Я тогда ещё не называл себе словами, я только чувствовал, что в моём, через мои «подстриженные» глаза, невероятном, несообразном мире, пронизанном недетской горечью, всегда было и такое, дух загорался и сердце замирало от переполненности чувства: я видел самые разнообразные цвета и тонкие переливы сияний, и этот свет и эти цвета, цветя и горя, исходили от живого, одушевлённого, и от бездушных вещей, а значит, было что-то располагающее и в человеке… и в мире оно есть. И это говорю я, повторяя наперекор чеканной подлости, бессовестному предательству и грубой силе, гасящей последний свет «человечности» в мире живой человеческой жизни.
Никифор Матвеич большой начётчик, память его в кругу Писания необозрима. Как-то после удачного мора, «восхищённый» - бесы не бесы, а тараканы ему «послушествовали»! - за чаем, он пил из кружки Степаниды, не поганясь нашей посудой, и рассказывал. Он рассказал «Житие протопопа Аввакума», слово в слово, буква в букву и и точка в точку, как заучил однажды, не смея исправить и явную описку переписчика, - потому что за вставленный в слово или пропущенный «он» гореть человеку вечным огнём.
Вслушиваясь в житие, я почувствовал, какая это книга!

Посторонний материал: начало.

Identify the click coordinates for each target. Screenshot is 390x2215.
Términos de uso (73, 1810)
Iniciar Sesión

Склад её речи был мне, как столповой распев Московского Успенского Собора, как перелёты Кремлёвского красного звона. А потом уж я оценил и как меру «русского стиля» наперекор модернизированным Былинам и Билибинской «подделке», невылазно-книжному «Слову о полку Игореве», гугнящим, наряженным в лапти, «гуслярам» и тому крикливому, и не без хвастовства, «истинно-русскому», от чего мне было всегда неловко и хотелось заговорить по-немецки. Подожжённый необычайным словом книги, я бредил, как сказкой: так живо и ярко всё видел - и горемычное «житие» и упрямство непреклонной «веры» и венец: пылающий сруб - огненную казнь.
[…]

Но разве могу забыть я… я помню Пустозерскую гремящую весну, красу-зарю во всю ночь, апрельский заморозок, летящих на север лебедей. На площади перед земляным острогом белый берёзовый сруб, обложенный дровами, паклей и соломой; посреди сруба четыре столба - четырёх земляных узников, привязанных верёвками к столбам: трое с отрезанными языками и один пощажённый - рука не поднялась! - в нём узнал я моего духовного и наставника протопопа Аввакума. Мне чутко из веков: скрипучей пилой звенит стрелецкий голос: «По указу государя, царя и великого князя всея великие и малые и белые России самодержца - за великие на царский дом хулы - сжечь их!». Из замеревшей тишины, блеснув, пополз огонь - «жечь их». Не сводя глаз, я следил - огонь уж шёл; и шёл, как хряпающая пасть; а дойдя до ног, разлился, поднимаясь. В глазах я видел ту же убеждённость - там, на Печатном Дворе в пожар я видел её в глазах первопечатника Ивана Фёдорова, оба под-рост, но не гнев и укор, в его глазах горела восторженная боль. Огонь, затопив колена, взбросился раскалённым языком и, гарью заткнув рот, лизнул глаза, и, свистом перебесясь в разрывавшейся клоками бороде, шумно взвился огненной бородой над столбом. И запылал костёр. Тогда, перегорев, скручивавшая руки верёвка распалась, упали свободные чёрные руки и скрюченными пальцами, как львиные лапы, крепко вонзились в его пылавшую русскую землю. «Бедный горемыка, умчавшийся на огненной колеснице, горя, как свеча, ловить царский венец, - пока на земле звучит русская речь, будет ярка, как костёр, память о тебе… ты, научивший меня любить свой природный русский язык, протопоп всей Русской земли Аввакум!» Тяжёлым горьким дымом наполнило горло, я только слышал, как рухнули четыре столба - один за другим четыре… «сердце озябло и ноги задрожали».